Children and Sleep

It is important to make sure that your child gets enough sleep and sleeps well. The value of sleep can be measured by your child’s smiling face, happy nature and natural energy. A tired child may have development or behaviour problems. A child’s sleep problems can also cause unnecessary stress for you and the other members of your family.

Many parents are unsure of how much their child should sleep. Experts recommend that your child get the following amount of sleep at each stage of growth:

  • Infants (3 to 11 months): 14 to 15 hours
  • Toddlers: 12 to 14 hours
  • Pre-schoolers: 11 to 13 hours
  • School-age children: 10 to 11 hours

According to reports from parents, many American children are not getting enough sleep. Some children sleep different lengths of time, either shorter or longer. But most children do have the ability to sleep through the night. Children who do not sleep well may have a sleep problem.

These are some signs that your child has a problem with sleep:

  • You spend too much time “helping” your child fall asleep.
  • Your child wakes up repeatedly during the night.
  • Your child snores very loudly or struggles to breathe during sleep.
  • Your child’s behaviour, mood or school performance changes.
  • Your child who used to stay dry at night begins to wet the bed.
  • You lose sleep as a result of your child’s bedtime and sleeping patterns.

Two Common Sleep Problems in Young Children

Many children have behavioural insomnia of childhood. This sleep disorder involves one or both of the two following problems:

1. Sleep-onset association

All of us wake up briefly a number of times during the night. This occurs most often during the stage of sleep when we have most of our dreams. This sleep stage is known as rapid eye movement (REM) sleep. Usually, we are unaware of these awakenings and return to sleep quickly.

Young children may cry when they wake up. Parents naturally may feel that they need to “help” their child return to sleep. Parents do this by feeding, rocking, holding or lying down with their child. As a result, many young children become unable to fall asleep on their own.

They depend on their parents’ help instead of learning to comfort themselves. The child learns to connect or “associate” going to sleep with a person or activity. If this describes your child, then he or she may have a problem with sleep-onset association.

A parent may recognize this problem by saying something like this:

“I’m exhausted. I have to rock my child to sleep every night and for every nap. If she wakes up during the night, she won't fall asleep until I rock her again.”

This parent’s child appears to be connecting the action of falling asleep with being rocked. She is unable to fall asleep when that action is missing.

2.Limit-setting problems

Limit-setting problems usually begin after the age of two. It occurs when your child refuses to go to bed, stalls, or makes it hard for you to leave the bedside. Limit-setting problems can occur at bedtime, nap time, or when your child wakes up during the night.

Parents need to assert that they are the ones who decide when it is time for bed.

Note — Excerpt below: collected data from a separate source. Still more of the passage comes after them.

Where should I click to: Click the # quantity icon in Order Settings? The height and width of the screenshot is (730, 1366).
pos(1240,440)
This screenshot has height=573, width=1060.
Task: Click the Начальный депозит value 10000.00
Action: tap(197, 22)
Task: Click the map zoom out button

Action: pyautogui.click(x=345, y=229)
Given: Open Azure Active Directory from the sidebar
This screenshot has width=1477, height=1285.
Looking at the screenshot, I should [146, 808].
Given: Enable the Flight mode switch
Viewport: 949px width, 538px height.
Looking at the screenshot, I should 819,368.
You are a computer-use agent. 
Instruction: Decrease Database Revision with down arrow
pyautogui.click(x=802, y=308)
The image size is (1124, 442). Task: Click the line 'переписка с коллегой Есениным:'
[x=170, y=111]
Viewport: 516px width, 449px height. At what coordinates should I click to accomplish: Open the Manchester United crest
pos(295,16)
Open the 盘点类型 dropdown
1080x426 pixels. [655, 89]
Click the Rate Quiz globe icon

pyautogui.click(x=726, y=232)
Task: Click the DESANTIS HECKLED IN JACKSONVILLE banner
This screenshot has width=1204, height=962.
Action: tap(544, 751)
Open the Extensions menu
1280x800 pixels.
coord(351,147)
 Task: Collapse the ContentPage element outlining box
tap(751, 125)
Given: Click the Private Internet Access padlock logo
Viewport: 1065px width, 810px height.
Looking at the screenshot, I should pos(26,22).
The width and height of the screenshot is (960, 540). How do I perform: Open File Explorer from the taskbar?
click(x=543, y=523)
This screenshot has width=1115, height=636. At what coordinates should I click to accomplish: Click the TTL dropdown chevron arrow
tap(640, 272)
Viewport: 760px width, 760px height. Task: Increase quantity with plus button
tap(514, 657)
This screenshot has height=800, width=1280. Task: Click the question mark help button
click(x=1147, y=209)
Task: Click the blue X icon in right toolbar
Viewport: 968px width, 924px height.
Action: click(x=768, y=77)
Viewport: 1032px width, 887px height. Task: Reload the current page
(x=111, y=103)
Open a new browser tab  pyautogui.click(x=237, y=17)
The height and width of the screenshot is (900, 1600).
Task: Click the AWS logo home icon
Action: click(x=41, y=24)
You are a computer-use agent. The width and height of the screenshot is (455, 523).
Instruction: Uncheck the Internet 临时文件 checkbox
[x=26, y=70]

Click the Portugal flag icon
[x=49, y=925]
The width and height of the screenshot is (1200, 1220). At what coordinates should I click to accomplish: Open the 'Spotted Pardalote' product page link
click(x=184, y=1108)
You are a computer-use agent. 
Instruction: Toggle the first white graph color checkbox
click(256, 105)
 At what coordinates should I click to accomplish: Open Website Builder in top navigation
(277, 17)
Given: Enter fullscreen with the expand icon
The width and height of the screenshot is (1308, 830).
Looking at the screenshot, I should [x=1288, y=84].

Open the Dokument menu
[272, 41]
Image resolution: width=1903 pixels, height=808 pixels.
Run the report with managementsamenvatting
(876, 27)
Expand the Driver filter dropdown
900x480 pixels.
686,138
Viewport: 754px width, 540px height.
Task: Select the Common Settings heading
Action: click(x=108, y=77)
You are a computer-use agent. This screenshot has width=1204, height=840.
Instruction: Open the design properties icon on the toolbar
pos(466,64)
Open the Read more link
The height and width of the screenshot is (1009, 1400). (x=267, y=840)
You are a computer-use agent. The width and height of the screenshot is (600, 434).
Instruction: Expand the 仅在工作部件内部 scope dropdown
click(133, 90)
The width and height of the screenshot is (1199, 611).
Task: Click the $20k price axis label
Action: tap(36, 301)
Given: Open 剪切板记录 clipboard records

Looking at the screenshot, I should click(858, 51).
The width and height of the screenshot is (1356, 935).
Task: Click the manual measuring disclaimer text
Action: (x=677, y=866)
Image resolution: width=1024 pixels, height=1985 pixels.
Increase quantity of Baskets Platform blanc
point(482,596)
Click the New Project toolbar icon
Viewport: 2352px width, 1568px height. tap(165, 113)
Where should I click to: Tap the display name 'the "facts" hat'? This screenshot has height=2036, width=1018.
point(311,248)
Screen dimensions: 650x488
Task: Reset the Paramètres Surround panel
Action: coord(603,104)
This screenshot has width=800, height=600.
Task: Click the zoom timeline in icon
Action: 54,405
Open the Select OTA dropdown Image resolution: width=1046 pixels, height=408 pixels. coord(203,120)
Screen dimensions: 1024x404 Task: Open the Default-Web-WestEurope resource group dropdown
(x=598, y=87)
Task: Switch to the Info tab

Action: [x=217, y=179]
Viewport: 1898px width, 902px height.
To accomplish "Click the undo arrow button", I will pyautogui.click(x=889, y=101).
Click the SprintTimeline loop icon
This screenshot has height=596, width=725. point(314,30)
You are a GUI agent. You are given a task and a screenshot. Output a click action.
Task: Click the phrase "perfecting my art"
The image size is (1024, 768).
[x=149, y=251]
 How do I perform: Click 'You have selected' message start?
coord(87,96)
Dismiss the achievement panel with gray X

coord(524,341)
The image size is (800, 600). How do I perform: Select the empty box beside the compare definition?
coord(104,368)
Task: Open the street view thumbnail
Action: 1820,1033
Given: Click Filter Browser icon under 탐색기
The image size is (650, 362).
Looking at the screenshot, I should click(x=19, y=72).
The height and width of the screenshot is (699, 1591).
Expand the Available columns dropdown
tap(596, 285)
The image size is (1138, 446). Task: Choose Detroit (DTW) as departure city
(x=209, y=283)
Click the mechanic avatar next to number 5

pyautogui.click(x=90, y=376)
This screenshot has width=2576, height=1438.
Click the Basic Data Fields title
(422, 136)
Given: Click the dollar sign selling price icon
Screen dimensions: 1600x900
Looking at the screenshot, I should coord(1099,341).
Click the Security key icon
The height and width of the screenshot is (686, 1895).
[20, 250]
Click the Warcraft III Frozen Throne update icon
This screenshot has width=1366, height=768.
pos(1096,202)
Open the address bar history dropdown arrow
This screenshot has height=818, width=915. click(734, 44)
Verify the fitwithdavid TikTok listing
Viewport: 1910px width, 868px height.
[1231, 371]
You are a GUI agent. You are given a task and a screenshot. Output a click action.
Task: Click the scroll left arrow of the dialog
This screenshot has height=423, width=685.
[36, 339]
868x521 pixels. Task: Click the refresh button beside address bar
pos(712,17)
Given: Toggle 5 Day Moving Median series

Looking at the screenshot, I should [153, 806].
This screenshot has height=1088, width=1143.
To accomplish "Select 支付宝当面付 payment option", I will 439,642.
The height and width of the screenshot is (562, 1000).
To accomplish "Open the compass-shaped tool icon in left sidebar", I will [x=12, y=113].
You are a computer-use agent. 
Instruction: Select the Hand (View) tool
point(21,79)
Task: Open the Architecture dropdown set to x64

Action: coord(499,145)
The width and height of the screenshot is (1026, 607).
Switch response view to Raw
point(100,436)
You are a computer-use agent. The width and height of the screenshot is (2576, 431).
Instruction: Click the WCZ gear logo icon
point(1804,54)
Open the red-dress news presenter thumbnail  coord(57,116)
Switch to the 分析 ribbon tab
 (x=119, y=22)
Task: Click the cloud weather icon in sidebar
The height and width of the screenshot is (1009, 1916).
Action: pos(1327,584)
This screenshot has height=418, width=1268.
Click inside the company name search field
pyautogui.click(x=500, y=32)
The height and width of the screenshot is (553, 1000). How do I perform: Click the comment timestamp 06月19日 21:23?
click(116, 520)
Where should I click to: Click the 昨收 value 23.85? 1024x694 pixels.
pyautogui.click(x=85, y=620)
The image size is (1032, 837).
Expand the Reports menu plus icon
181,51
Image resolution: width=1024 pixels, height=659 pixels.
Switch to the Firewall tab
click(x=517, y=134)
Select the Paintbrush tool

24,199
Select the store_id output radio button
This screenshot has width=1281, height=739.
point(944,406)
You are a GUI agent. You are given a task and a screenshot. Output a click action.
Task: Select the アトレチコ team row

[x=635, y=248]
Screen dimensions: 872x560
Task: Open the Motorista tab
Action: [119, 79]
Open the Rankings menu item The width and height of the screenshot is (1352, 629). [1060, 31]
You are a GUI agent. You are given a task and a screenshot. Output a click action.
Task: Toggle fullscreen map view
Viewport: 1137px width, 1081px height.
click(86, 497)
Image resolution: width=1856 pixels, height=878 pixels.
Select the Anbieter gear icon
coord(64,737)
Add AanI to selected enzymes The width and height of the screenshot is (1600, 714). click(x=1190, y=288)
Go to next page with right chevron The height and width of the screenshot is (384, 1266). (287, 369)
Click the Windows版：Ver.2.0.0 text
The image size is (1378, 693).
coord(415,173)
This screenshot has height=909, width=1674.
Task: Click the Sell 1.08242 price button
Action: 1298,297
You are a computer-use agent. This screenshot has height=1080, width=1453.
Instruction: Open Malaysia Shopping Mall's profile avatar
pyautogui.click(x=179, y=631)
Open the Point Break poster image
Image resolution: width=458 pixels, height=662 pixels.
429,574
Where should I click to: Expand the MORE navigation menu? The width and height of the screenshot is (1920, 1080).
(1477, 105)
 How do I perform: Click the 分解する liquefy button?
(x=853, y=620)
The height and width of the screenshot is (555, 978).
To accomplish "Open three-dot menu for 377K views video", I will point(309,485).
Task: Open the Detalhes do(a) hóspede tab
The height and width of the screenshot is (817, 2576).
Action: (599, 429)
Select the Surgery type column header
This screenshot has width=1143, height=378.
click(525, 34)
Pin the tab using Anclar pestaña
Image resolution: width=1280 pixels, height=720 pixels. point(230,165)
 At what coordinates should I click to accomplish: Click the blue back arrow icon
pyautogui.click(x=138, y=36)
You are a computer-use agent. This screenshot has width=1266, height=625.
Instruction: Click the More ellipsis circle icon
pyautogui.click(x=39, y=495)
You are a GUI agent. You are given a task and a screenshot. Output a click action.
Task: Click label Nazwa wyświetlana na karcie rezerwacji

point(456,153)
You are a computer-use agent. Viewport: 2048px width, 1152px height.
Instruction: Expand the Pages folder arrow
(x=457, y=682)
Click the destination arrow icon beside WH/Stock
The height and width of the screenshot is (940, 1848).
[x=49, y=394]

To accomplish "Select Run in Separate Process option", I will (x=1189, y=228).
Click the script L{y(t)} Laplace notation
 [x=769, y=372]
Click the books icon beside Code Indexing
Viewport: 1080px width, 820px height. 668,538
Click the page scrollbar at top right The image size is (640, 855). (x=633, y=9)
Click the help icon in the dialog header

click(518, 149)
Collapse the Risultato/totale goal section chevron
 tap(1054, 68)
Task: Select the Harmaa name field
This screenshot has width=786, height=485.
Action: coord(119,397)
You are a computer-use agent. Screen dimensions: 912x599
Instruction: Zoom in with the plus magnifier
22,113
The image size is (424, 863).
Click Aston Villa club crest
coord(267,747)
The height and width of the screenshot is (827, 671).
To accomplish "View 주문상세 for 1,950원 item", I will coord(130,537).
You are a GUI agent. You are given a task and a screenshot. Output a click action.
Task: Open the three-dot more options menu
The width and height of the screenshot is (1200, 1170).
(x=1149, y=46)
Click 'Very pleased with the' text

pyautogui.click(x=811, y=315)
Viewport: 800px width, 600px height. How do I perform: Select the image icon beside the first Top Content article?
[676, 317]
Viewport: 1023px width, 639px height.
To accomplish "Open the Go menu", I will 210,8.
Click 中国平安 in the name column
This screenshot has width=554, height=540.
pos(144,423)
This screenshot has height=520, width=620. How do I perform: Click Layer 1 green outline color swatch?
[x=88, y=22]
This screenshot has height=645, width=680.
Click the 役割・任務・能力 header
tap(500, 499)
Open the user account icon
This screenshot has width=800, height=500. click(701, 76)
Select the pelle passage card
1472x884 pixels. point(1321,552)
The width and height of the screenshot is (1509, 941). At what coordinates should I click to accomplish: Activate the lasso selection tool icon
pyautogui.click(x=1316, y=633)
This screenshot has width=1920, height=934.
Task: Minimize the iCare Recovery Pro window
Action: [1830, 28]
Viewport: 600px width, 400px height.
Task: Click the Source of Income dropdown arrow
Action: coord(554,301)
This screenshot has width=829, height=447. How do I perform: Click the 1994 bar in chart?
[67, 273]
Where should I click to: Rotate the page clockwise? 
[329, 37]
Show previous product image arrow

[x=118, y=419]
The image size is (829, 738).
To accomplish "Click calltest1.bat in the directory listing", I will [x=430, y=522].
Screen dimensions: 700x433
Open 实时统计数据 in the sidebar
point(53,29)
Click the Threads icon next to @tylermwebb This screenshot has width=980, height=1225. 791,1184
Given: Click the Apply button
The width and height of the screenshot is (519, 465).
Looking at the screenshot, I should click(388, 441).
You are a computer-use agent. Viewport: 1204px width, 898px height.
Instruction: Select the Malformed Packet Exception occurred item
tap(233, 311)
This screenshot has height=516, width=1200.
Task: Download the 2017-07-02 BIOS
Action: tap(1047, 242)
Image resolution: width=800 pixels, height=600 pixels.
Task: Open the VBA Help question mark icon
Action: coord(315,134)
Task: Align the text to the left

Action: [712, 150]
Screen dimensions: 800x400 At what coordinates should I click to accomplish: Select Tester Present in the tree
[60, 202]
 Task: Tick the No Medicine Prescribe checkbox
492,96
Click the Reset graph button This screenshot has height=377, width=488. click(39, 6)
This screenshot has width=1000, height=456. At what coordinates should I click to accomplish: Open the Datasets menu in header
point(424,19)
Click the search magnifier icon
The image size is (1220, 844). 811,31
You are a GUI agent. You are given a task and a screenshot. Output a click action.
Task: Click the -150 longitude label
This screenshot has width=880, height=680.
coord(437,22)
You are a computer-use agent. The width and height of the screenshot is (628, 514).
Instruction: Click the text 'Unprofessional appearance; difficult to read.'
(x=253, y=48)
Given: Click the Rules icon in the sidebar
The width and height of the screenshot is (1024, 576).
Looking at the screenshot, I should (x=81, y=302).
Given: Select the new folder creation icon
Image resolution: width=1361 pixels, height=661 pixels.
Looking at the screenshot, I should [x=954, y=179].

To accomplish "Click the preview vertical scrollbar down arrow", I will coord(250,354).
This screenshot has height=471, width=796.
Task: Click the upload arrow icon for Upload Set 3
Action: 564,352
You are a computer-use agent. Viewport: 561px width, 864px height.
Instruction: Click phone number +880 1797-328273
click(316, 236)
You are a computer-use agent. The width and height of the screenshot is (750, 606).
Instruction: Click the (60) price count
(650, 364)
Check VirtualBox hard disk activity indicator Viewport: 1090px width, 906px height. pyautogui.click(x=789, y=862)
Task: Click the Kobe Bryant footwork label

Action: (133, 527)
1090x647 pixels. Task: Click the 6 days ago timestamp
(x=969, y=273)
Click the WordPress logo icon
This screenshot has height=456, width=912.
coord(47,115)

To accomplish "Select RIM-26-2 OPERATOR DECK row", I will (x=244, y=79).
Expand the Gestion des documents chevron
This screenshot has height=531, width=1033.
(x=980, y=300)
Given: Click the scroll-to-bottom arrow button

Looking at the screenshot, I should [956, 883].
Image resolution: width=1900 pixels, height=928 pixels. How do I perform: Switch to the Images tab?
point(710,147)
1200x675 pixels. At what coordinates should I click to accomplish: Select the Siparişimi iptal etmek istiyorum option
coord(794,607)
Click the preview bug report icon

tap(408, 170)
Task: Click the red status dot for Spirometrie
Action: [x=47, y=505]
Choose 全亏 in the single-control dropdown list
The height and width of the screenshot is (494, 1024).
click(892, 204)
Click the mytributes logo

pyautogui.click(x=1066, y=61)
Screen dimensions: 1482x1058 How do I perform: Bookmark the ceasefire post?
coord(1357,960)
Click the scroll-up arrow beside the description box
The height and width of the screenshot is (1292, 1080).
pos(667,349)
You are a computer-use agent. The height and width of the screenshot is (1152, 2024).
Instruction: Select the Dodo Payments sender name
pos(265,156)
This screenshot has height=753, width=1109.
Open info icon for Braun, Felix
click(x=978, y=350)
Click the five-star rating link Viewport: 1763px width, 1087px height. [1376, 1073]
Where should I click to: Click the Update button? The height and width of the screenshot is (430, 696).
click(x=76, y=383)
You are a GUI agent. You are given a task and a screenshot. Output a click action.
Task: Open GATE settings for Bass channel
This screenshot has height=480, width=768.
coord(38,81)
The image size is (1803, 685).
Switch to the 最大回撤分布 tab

They should enforce this time even if the child disagrees or seems active and alert. Children can get very creative when they want to stay up later.

They may ask for one more hug, a tissue, a drink of water, another story, to have the light turned off or on, or to “tell you something important.” It can be hard to know what is real and what is simply a delay tactic.

You need to be firm and consistent when you respond to the delays. Giving in to them will only encourage the behaviour. Parents need to give their children well-defined limits.

These are some tips to help your child sleep better:

  • Follow a consistent bedtime routine. Set aside 10 to 30 minutes to get your child ready to go to sleep each night.
  • Establish a relaxing setting at bedtime.
  • Interact with your child at bedtime. Don’t let the TV, computer or video games take your place.
  • Keep your children from TV programs, movies, and video games that are not right for their age.
  • Do not let your child fall asleep while being held, rocked, fed a bottle, or while nursing.
  • At bedtime, do not allow your child to have foods or drinks that contain caffeine. This includes chocolate and sodas. Try not to give him or her any medicine that has a stimulant at bedtime. This includes cough medicines and decongestants.

A child who gets enough sleep and sleeps well is more likely to be cheerful during the day. The better the child sleeps, the happier the entire family will be. Most sleep problems in children are not a result of bad parenting. These problems also do not mean that there is something seriously wrong with your child.

If your child has an ongoing sleep problem, then you should talk to your child’s doctor or to a sleep specialist.